Guardar la carne en la misma bolsa plástica en la que fue entregada por el supermercado o la carnicería puede parecer una solución práctica para conservarla en la nevera.
(Vea también: Truco sobre cómo reducir el consumo de la nevera solo con limpiar una parte que pocos ven)
Sin embargo, este hábito puede favorecer problemas de almacenamiento, especialmente cuando el empaque se rompe, permite que se escapen líquidos o no está diseñado para conservar alimentos.
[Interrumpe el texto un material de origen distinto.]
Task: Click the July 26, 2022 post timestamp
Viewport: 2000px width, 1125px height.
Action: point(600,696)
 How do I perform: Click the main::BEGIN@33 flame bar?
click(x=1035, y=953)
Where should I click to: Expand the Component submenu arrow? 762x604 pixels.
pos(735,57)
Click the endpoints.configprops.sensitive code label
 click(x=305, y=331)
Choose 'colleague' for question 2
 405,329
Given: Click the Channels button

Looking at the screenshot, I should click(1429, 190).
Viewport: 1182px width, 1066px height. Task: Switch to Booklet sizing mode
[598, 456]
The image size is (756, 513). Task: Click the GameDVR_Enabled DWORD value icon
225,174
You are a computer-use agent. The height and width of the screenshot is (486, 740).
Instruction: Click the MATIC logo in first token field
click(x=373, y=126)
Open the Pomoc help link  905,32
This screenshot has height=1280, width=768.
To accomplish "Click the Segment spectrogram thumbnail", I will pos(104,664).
El manejo adecuado de la carne cruda es importante para reducir el riesgo de contaminación de otros productos dentro del refrigerador. La Administración de Alimentos y Medicamentos de Estados Unidos (FDA) recomienda mantener el refrigerador a una temperatura de 4 °C o menos y evitar que los jugos de las carnes entren en contacto con otros alimentos.
La mencionada entidad advierte que las bolsas convencionales pueden acumular humedad alrededor de la carne y, si presentan filtraciones, permitir que sus líquidos entren en contacto con verduras, lácteos u otros alimentos listos para consumir. Este problema se conoce como contaminación cruzada.
Por eso, además de controlar la temperatura, es importante revisar el tipo de empaque y la ubicación de la carne dentro de la nevera. El error común es que se usan las bolsas que sobran luego de hacer el mercado, las cuales pueden contener bacterias peligrosas como Salmonella, la E. coli o la Listeria.

¿Por qué no es recomendable guardar la carne en cualquier bolsa?
Uno de los principales inconvenientes de reutilizar las bolsas convencionales para almacenar carne es que pueden romperse o presentar filtraciones, especialmente cuando contienen piezas con huesos o están sometidas a presión dentro del refrigerador.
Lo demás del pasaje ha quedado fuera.